To support a broad range of applications, CUTLASS offers comprehensive support for mixed-precision computations via both its C++ templates and Python interfaces. Supported data types include:

Floating-point types: FP64, FP32, TF32, FP16, BF16
Tensor Core-emulated FP32
8-bit floating-point formats: e5m2 and e4m3
Block scaled types: NVIDIA NVFP4 and OCP standard MXFP4, MXFP6, MXFP8
Narrow integer types: 4-bit and 8-bit signed/unsigned integers
Binary types: 1-bit data types

The Python DSL extends this support by enabling experimentation with optimal data type combinations using a NumPy-style API.

Performance Across NVIDIA Architectures#

CUTLASS delivers peak-performance matrix multiplication on NVIDIA Tensor Core architectures, from the NVIDIA Ampere Architecture through the NVIDIA Blackwell Architecture, using both optimized C++ templates and Python-generated kernels.

The Python DSL is optimized for the NVIDIA Blackwell Architecture and achieves performance within 2% of handwritten C++ implementations, while reducing development time through just-in-time (JIT) compilation and interactive debugging.

Python support for the NVIDIA Hopper Architecture and NVIDIA Ampere Architecture will be available as an experimental feature at launch, with improvements planned in future releases.

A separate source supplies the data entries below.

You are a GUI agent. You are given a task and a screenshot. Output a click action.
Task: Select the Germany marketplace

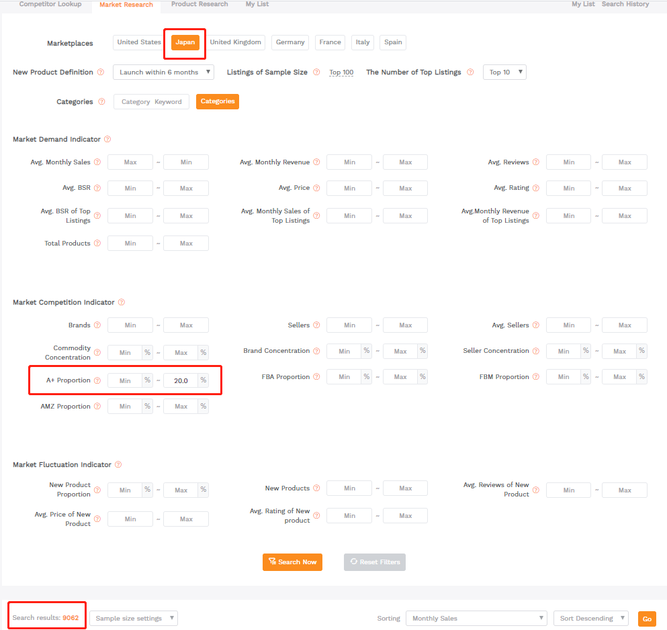point(290,42)
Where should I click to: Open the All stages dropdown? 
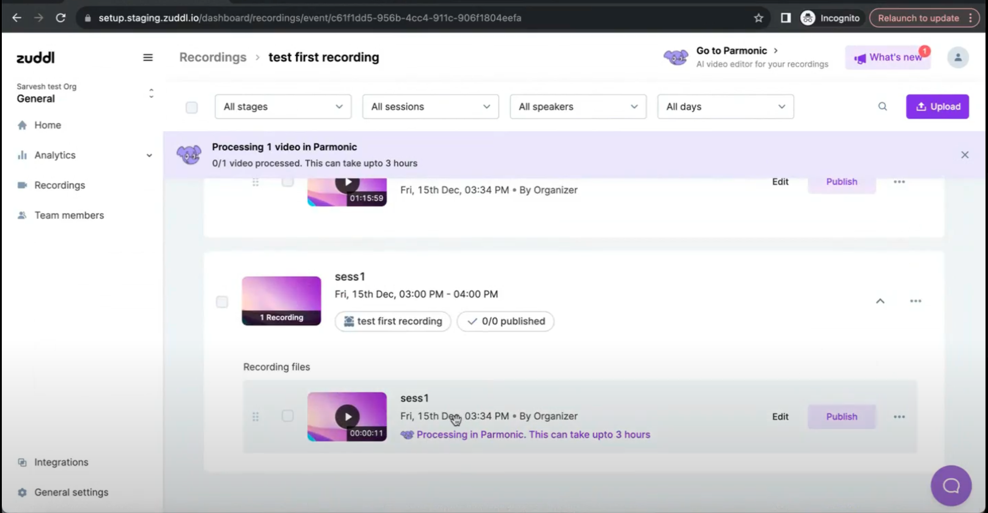pos(283,107)
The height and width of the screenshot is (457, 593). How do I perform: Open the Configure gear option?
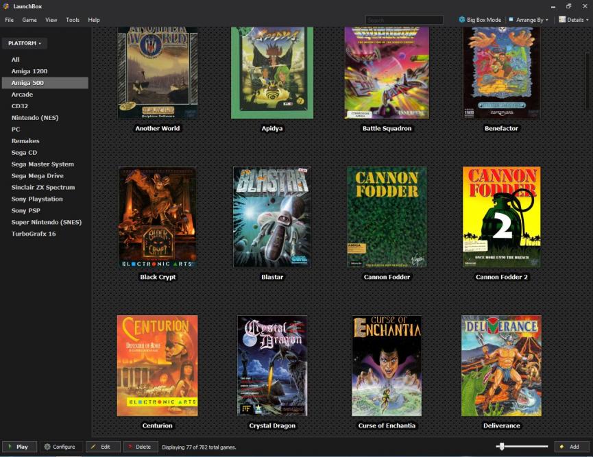(x=60, y=447)
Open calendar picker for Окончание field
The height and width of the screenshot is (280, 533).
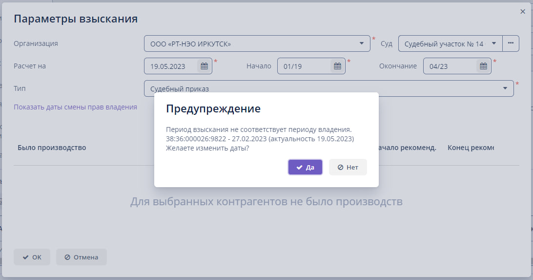click(x=483, y=66)
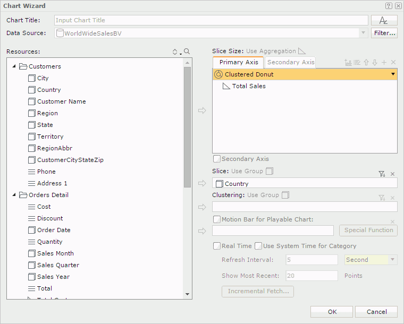Collapse the Customers folder node

point(14,66)
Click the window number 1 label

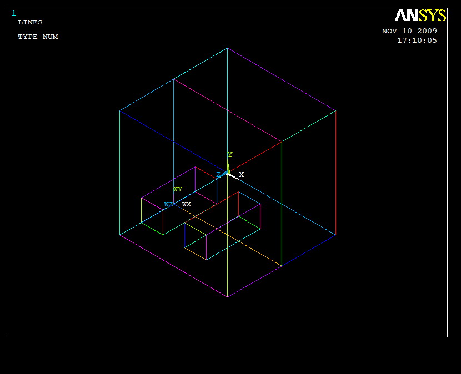tap(14, 13)
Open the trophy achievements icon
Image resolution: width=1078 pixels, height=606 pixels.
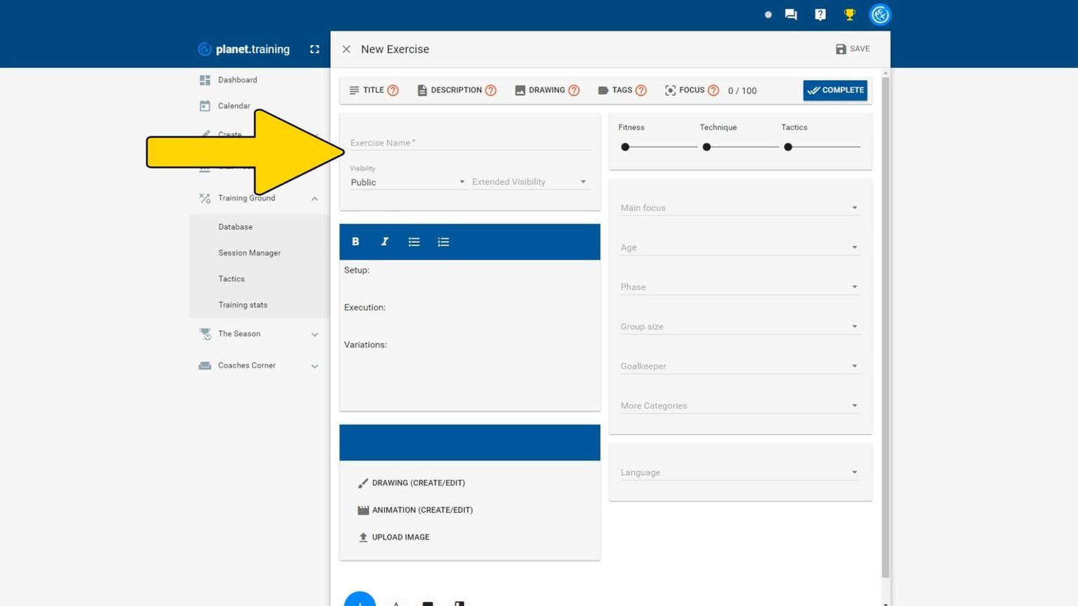(849, 15)
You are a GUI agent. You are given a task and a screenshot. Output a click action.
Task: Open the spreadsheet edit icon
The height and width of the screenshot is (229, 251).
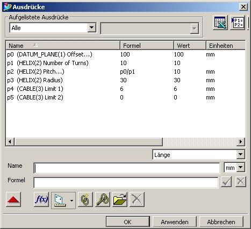tap(220, 23)
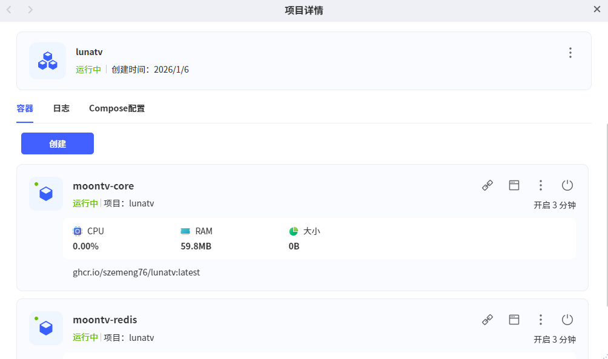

Beyond GEMM: Convolution Support#

Beyond GEMM, CUTLASS supports high-performance convolution operations through the implicit GEMM algorithm. Implicit GEMM reformulates convolution operations as matrix multiplications (GEMM), enabling CUTLASS to leverage its modular and highly optimized GEMM pipeline. This approach allows CUTLASS to construct efficient convolutions by reusing highly optimized GEMM components.